I find that the New England Anti-Vivisection Society was organized and is operated exclusively for charitable purposes within the meaning of the Revenue Act of 1926 as amended by the Revenue Act of 1932, and the amount of the bequest made to it was deductible from the value of the gross estate for Federal Estate Tax purposes. See Pennsylvania Co. for Insurance on Lives, etc. v. Helvering, 62 App.D.C. 254, 66 F.2d 284; In re Foveaux, [1895] 2 Ch. 501; Armstrong v. Reeves, Ir.L.R. 25 Eq. 325; Trinidad v. Sagrada Orden, 263 U.S. 578, 44 S.Ct. 204, 68 L.Ed. 458.

I reach an entirely different conclusion in regard to the bequest of the Freethinkers of America, Inc. This organization confined its activities to its own members as far as any evidence introduced in the instant case showed. It cannot be contended successfully that it was engaged in educating the general public to its views, and it is of little help to say that the public would be "educated" if it adopted its views. In its purpose to separate church and state it confined its activities principally to the conduct of litigation seeking to prevent the expenditure of public monies in behalf of those engaged in the promotion of religion and in suits of the nature of those described above in this opinion. It sought to regulate the exercise of governmental functions, such as taxation of church properties and those devoted to the advancement of religious purposes. This was its general activity and, consequently, its purpose could not be said to be "exclusively" charitable, educational, or scientific. Slee v. Commissioner of Internal Revenue, supra.

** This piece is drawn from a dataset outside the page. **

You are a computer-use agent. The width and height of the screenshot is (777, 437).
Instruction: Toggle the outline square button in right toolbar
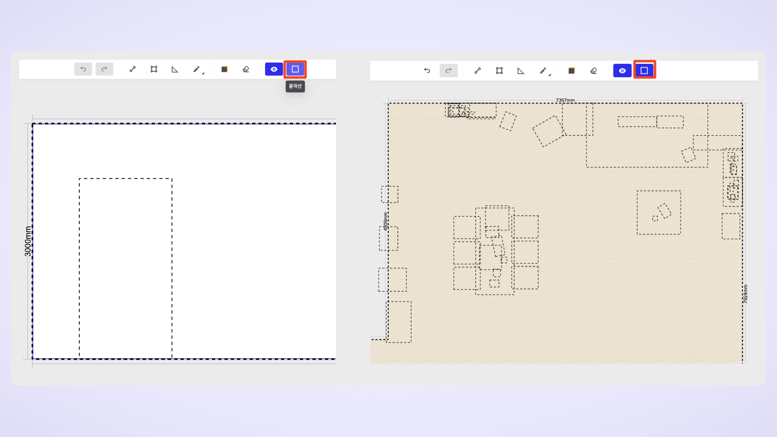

I find that this organization is not a corporation within the meaning of Section 303(a) (3) of the Revenue Act of 1926 as amended by Section 807 of the Revenue Act of 1932, and the bequest to it was not deductible from the value of the gross estate for Federal Estate Tax purposes.

The plaintiff's motion for judgment is granted, with costs, in accordance with the above opinion. The defendant's motion for judgment is denied. By agreement of the parties hereto a judgment is to be entered in accordance with a stipulation to be entered into by the parties and submitted to the Court for approval.

The requests of the parties for findings of fact and conclusions of law, so far as they are consistent with the above, are granted, and, to the extent that they differ from the above findings and conclusions, they are denied.